The Prime Minister talked on Saturday of the importance of having a shared sense of history, yet he chose to give his speech in Munich. If only he had visited Brent before berating the bürgermeisters of Bavaria with his musings on multi-culturalism. Here he would discover a community that speaks 160 different languages and still lives at peace with itself.

For over 60 years Brent has been a gateway into Britain for generations of refugees and economic migrants. Our Irish community came in the 1950s looking for construction jobs to rebuild Britain after the war. They joined the Jewish refugees who had fled from the jackboots that marched out of Munich in the 1930s. In the 60s, escaping poverty in the Caribbean came the West Indian citizens who staffed our health service and operated our public transport. They were followed by the victims of East African regimes like Idi Amin’s, who expelled the Asian traders originally from Gujarat and other parts of the Indian Sub-continent. In the 80s and 90s the break-up of the Soviet Union and wars from the Balkans to West Africa saw Afghans and Estonians, Kosovars and Congolese, Sri Lankans and Somali all came to Brent in search of security and prosperity. They did not all share the same history, but for the most part they shared a common experience. They had been victims of poverty, intolerance and often violence. They had experienced prejudice and fear and they were determined that their children should not.

David Cameron speaks of the need for shared values. In every piece of populist demagoguery there is always some small kernel of truth and this is his. But the shared values we need in the pluralist Britain of today are not those of old Etonian noblesse oblige, they are the very values that my constituents arrived in Brent precisely to assert: freedom of thought, freedom from fear, freedom to aspire, respect for human rights, respect for our fellow citizens and respect for their different conceptions of what it is to live a good life. Nobody values these things more than Britain’s immigrant communities because the lack of them is so often their history.

Thomas Jefferson and the other founders of the world’s first self-consciously pluralist society recognised that there was no longer a single shared conception of “the good life”. That is why they spoke not of happiness but of “the pursuit of happiness”. Cameron is right to suggest that passive tolerance is simply not enough to inspire each of us to engage in the shared public institutions of society despite our own differing conceptions of the good. But he is wrong to replace this with what he calls “muscular liberalism”. The obedience to the rule of law that he demands, is a corollary of respect for one’s fellow citizens and it is this that people in Brent, Britain’s most ethnically diverse borough have come to learn. Nobody in Brent is a majority. Whether white English Jew, Indian Hindu or black Somali Moslem we know that to live together nobody can claim dominance nor should we. This is what our Prime Minister has still to learn.

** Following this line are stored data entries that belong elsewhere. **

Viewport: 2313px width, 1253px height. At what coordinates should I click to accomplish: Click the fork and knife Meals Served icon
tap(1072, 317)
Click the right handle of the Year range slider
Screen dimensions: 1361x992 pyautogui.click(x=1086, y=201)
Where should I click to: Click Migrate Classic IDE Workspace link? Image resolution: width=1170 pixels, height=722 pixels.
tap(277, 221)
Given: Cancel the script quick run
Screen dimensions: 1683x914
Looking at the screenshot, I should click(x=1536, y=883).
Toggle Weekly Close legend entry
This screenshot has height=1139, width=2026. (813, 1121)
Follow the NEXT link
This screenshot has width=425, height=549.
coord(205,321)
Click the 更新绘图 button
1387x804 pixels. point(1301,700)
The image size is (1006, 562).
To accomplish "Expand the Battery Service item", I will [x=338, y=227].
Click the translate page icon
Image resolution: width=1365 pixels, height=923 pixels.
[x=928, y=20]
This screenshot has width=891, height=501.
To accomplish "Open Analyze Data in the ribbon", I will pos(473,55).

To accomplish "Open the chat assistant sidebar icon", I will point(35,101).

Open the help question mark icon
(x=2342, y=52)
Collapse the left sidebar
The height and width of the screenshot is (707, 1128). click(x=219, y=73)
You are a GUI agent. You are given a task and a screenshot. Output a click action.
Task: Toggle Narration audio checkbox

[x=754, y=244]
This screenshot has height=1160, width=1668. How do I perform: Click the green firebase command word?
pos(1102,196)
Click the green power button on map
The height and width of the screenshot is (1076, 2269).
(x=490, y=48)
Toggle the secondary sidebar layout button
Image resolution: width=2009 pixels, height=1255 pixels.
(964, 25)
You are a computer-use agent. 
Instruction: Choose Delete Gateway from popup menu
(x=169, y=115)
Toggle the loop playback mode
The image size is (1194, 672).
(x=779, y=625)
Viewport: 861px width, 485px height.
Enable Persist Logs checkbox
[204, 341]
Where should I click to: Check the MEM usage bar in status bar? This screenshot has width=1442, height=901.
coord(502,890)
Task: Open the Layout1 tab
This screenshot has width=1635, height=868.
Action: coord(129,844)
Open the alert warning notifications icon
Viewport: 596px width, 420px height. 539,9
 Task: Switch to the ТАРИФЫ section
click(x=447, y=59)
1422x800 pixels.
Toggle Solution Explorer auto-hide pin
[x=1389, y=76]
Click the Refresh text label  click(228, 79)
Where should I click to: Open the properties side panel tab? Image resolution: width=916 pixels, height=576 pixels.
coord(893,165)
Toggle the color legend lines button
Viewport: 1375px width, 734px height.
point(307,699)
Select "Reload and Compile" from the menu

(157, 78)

There is no longer one shared British system of values. There was perhaps a time in post-war Britain when the Church of England was called the Tory Party at Prayer, The Archers was our model of the good life and every Englishman believed he had the right to look down on “Johnny Foreigner”. Cameron’s speech muddied multiculturalism with terrorism and extremist Islam. It made the fundamentalist Moslem the excuse for an attack on multiculturalism. His is not a way forward into a future where we recognise the dignity of our fellow citizens. It is an attempt to ignore the fact that we live in a globalised and pluralist world. In Brent we celebrate our pluralism. By doing so we strengthen the bonds of our community.